Affinia Group Inc., a global leader in the on and off-highway replacement products and service industry, today reported its financial results for the first quarter ended March 31, 2009.

First Quarter

Net sales were $457 million for the quarter compared to $529 million for the same period in 2008.  The decrease in sales was primarily a result of a stronger U.S. Dollar in the first quarter of 2009, as compared with the first quarter of 2008, which led to $54 million of lower sales due to currency translation.  The continued global recessionary climate also contributed to lower sales in the quarter.

Gross profit for the quarter was $85 million. Although gross profit was $10 million lower than in the first quarter of 2008, it was achieved on lower sales and resulted in a gross margin of 19 percent.   This compares with gross profit of $95 million and a gross margin of 18 percent for the same period in 2008.  The improvement in gross margin was largely due to ongoing cost savings resulting from the comprehensive restructuring program which the company initiated in 2005.

Selling, general and administrative expenses were $64 million for the quarter, a decrease of $13 million compared with the same period in 2008. The decrease resulted from $2 million in lower payroll related costs, a $4 million reduction in workers compensation and general liability reserves, a $3 million reduction in professional fees, a $3 million reduction in restructuring expense and a $1 million reduction in customer change over costs.  The reduction in selling, general and administrative expenses resulted in an operating profit of $21 million and an operating margin of 5 percent in the first quarter of 2009 compared to $18 million and 3 percent, respectively, in the first quarter of 2008.

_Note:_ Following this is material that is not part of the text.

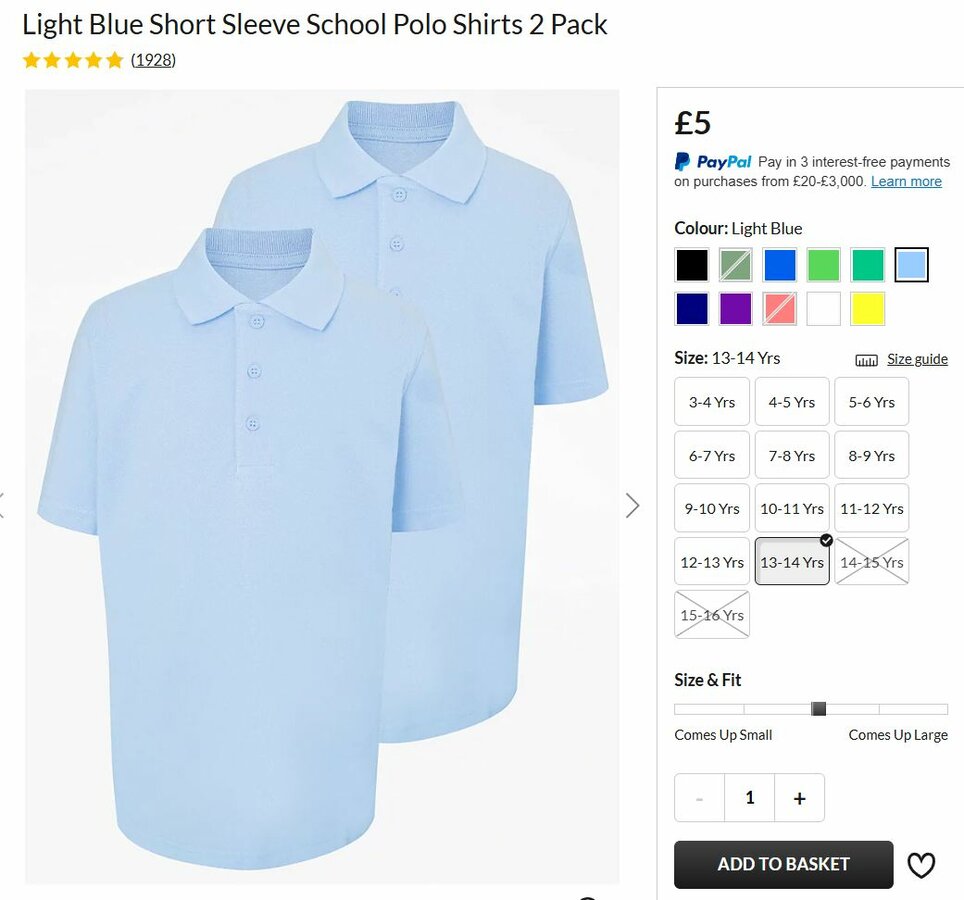Open the size guide ruler icon
The image size is (964, 900).
866,360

Affinia’s net income for the quarter was $4 million compared with net income of $3 million in the first quarter of 2008.  The improvement in net income was primarily a result of lower selling, general and administrative expenses.

“Although market conditions remain soft due to the continued global economic climate, we have managed our cost structure accordingly and have not only maintained but improved our margins.  Our relentless focus on driving out cost and inefficiencies, along with closely managing our balance sheet, have placed the company in a very competitive position as the marketplace and overall economic conditions improve,” stated Terry McCormack, Affinia’s President and Chief Executive Officer.

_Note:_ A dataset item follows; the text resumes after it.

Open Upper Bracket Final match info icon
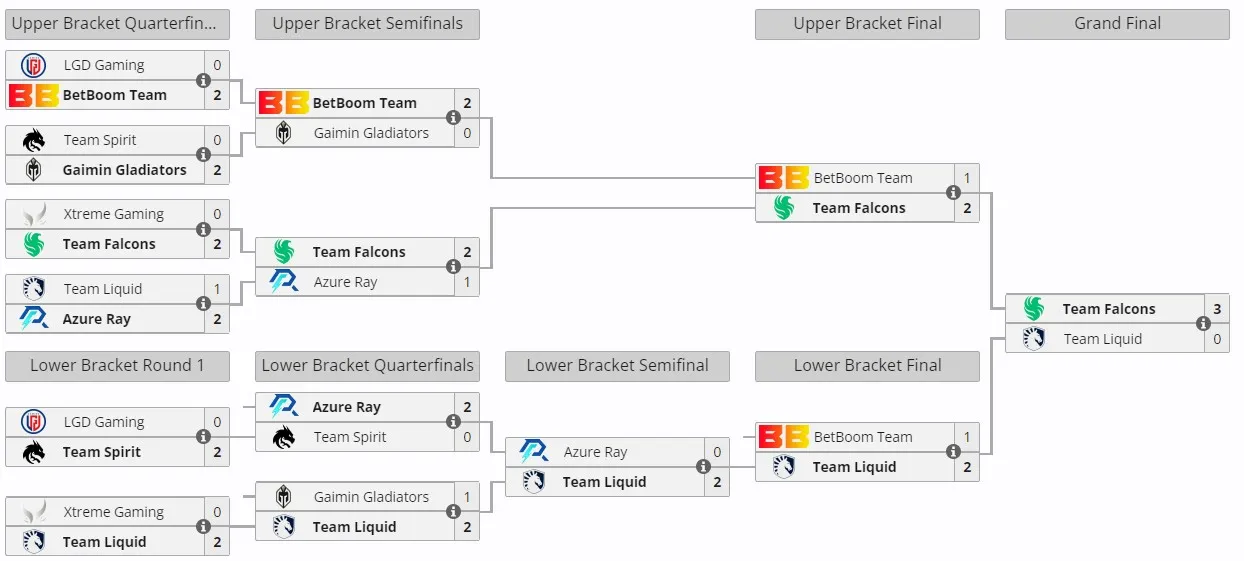The height and width of the screenshot is (561, 1244). point(953,193)
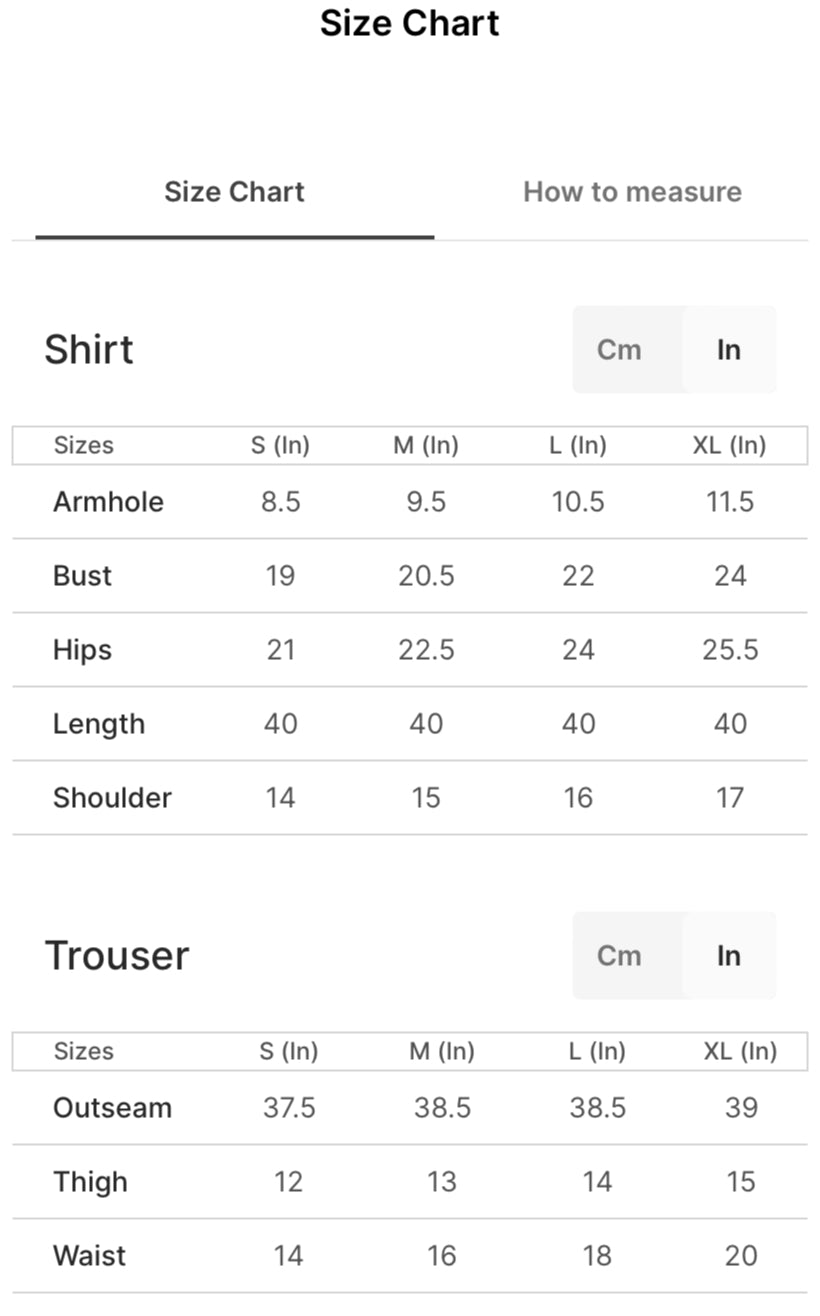The width and height of the screenshot is (820, 1316).
Task: Click the Outseam row label
Action: pos(112,1108)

As of March 31, 2009, the Company had $39 million of cash and cash equivalents.  Cash from operations resulted in a use of cash of $29 million for the quarter compared to a source of cash of $18 million in the same period in 2008.  Accounts payable resulted in a use of $11 million of cash in the quarter compared to a source of $19 million of cash in the same period in 2008.  Accounts payable, which fluctuates based on the timing of payments, was a significant factor in the movement of operating cash flow in the first quarter of 2009 as compared to the first quarter of 2008.

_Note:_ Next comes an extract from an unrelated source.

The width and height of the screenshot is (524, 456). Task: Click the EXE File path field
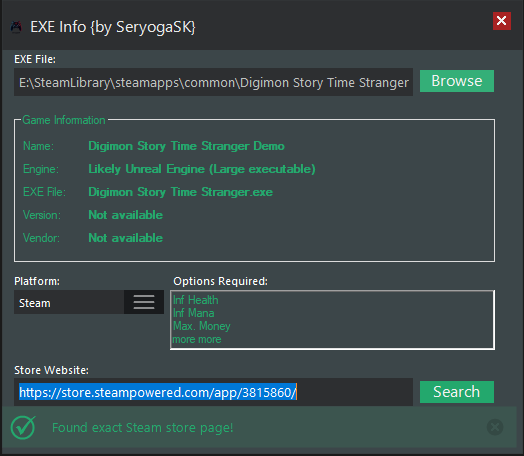(213, 82)
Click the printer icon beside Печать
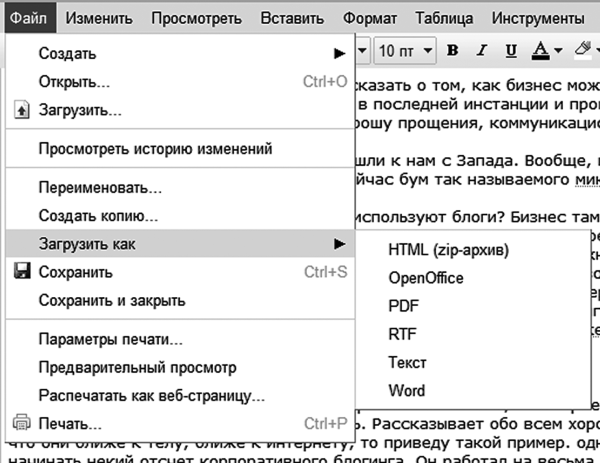The image size is (600, 463). click(x=22, y=423)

Total debt outstanding was $622 million of which $599 million was long-term debt.  Total debt remained unchanged from December 31, 2008 however, long-term debt outstanding was $9 million lower, primarily as a result of a $10 million reduction on the Company’s senior credit facility.  No borrowings were outstanding under the Company’s receivables securitization program.  At March 31, 2009 the Company continued to be in compliance with all debt covenants.

Affinia Group Inc. is a global leader in the on and off-highway replacement products and service industries. In North America the Affinia family of brands includes WIX® filters, Raybestos®, AIMCO® and BrakePro® brake products, and McQuay-Norris® and Raybestos™ Chassis parts. South American and European brands include Nakata®, Filtron®, Urba® and Quinton Hazell®.